When we look at a beautiful mountain vista with our own eyes, we see only the key things we want to see, or what we are drawn to see. The mechanics of our vision take care of "eliminating" the distracting and useless elements, and impose a vision of astounding beauty. The moment we take a photograph of the same scene and chimp it on site, were immediately confused at how boring and commonplace it looks.
A simple analogy I've come up with since reading Alain's article is this:
The art of seeing is the seeing of
art.
It is not enough to see a beautiful scene with our minds eye, and capture it the same way. You must also "see" with the camera's eye, and purposefully, explicitly compose the scene you originally envisioned with your minds eye. The latter is where artistic vision comes into play. This is the process of taking direct control of our vision center, seeing everything, and subtracting until our "camera eye" and "minds eye" match.
I think a key distinction between the technological eye in our hands and the biological eye in our heads is that the former operates under a fixed set of algorithms, while the latter is adaptive and under the control of conscious thought. We can change aperture, focal length, and sensitivity with our camera, but we can literally change the vision of our mind to suit our needs. All thats needed to achieve that is training and practice.
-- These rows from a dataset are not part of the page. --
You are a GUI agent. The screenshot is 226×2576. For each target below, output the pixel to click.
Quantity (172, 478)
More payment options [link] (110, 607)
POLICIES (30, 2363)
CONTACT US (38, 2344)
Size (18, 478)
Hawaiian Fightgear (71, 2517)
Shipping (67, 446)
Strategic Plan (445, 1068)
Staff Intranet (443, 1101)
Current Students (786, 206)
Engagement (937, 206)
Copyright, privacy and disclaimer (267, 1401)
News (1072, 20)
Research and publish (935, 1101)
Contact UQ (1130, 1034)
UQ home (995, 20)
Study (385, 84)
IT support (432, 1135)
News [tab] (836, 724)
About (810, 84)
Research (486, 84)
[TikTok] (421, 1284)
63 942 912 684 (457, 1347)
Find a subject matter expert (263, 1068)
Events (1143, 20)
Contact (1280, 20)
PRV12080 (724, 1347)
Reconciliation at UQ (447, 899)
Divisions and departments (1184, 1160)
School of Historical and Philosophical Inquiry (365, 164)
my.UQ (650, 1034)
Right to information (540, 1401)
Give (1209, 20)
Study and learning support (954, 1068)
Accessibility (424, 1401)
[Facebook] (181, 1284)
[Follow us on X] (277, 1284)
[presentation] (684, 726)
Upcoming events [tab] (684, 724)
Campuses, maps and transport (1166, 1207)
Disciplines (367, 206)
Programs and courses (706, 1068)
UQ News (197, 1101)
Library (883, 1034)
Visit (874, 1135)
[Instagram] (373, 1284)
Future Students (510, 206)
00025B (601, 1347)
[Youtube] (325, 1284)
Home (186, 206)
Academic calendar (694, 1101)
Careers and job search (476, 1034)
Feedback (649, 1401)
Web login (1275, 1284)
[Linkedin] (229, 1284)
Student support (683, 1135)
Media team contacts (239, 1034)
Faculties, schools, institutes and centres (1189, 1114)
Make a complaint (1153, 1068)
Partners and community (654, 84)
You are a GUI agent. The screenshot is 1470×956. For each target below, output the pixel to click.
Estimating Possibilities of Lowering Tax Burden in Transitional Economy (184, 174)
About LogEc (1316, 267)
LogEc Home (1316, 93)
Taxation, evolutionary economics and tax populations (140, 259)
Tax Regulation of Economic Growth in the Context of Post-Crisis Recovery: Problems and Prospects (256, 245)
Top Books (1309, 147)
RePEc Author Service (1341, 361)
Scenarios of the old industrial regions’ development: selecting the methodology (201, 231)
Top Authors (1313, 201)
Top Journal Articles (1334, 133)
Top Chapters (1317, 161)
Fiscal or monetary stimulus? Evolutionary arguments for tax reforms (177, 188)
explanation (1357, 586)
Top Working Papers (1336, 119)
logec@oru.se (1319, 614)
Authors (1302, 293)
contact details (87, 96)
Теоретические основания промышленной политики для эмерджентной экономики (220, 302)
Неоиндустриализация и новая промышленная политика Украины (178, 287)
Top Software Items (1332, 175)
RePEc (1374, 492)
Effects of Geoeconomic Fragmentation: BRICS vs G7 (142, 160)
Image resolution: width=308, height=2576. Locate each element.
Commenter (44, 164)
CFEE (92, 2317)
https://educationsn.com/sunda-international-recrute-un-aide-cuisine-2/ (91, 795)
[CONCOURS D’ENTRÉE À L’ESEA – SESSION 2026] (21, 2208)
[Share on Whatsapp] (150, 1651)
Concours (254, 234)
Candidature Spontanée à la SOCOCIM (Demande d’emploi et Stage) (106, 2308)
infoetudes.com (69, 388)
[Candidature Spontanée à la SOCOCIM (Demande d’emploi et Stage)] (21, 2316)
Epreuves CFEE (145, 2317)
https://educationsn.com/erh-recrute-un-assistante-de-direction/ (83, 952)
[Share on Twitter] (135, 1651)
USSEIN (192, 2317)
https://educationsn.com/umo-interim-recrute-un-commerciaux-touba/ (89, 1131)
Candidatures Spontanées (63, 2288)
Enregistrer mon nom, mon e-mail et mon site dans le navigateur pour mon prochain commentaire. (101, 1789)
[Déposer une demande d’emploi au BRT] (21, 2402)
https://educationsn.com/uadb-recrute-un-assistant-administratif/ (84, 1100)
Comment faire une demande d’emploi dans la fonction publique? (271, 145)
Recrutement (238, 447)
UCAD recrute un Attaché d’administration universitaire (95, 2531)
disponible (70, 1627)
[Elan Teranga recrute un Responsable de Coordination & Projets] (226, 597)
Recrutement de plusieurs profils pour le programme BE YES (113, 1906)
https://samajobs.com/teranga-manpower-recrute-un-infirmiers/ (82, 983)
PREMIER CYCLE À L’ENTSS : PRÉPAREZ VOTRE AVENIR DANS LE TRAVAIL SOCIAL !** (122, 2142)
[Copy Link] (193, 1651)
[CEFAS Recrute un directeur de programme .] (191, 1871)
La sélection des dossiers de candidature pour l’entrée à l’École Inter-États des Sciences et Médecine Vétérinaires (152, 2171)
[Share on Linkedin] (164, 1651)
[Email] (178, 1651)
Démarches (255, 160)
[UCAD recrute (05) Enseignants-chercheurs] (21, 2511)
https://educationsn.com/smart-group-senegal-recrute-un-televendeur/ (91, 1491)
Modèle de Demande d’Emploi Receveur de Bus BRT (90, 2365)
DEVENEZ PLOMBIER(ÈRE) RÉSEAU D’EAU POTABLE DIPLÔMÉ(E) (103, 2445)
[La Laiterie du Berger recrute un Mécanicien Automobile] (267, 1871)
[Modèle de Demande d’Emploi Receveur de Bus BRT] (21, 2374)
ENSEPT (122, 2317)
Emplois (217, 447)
A few of the key factors in seeing photographically, the factors that help you change modes from "human sight" to "camera sight", include the following:
- Seeing
- Abstracting
- Focusing
- Composing
These aspects can be followed explicitly, in order as a sequence of steps, as a form of training. Approaching each scene this way can help you develop your own mode of "camera vision" to complement your normal vision, and bring a whole new level of seeing photographically to your work.
Seeing
Before you can work a scene, you must first see it. Not seeing like a human, but seeing like a camera. Looking at a scene, and reversing the automatic simplification your mind does to help you abstract a scene and focus on the important parts. Expand your vision and observe everything that is.
Abstracting
Once you see everything before you, you need to begin reconstructing what your minds eye saw originally. You need to abstract your expansive vision, separate the different elements, identify what is necessary, what isn't, what is primary, what is secondary. At the same time, recognize the non-visual elements of what you are experiencing...your sense of emotion, the physical feel of the scene, the sounds that are present. Even though they are not visual elements, they are factors of what you are "seeing", elements of emotion that can still be portrayed via artistic license as you compose and eventually process the final image.
Focusing
Now that you have identified the elements of the scene before you, its time to contract, to zero in on the important aspects...to focus your vision on what matters and what draws your attention. Localize the abstracted elements of the scene that you wish to keep, and those that you wish to discard: What is interesting, and what isn't? What's important, and what is irrelevant "noise"? What can be done to interweave some sense of emotion into the scene?
Composing
Now that you know which elements of a scene you intend to capture, you can finally begin to compose. Composition is framing the focus of your scene while discarding the rest. Composition is involving depth, perspective, and placement of key elements according to natural rules such as thirds or the golden ratio. Composition is the technological equivalent of everything your brain did automatically, in an instant, when your eye first caught a glimpse of that beautiful thing your now trying to photograph. You're now seeing photographically, artistically seeing the art before you.
The "eye" may be simple in the grand scheme of optical systems, it may be small, it may be rather mediocre by our considerably advanced technological standards...but it is still a truly, uncompromisingly amazing device that sees, abstracts, focuses, and composes a thousand times a second. It will let you make the decisions when told, see what you want to see. It is the best tutor your artistic side could ever ask for.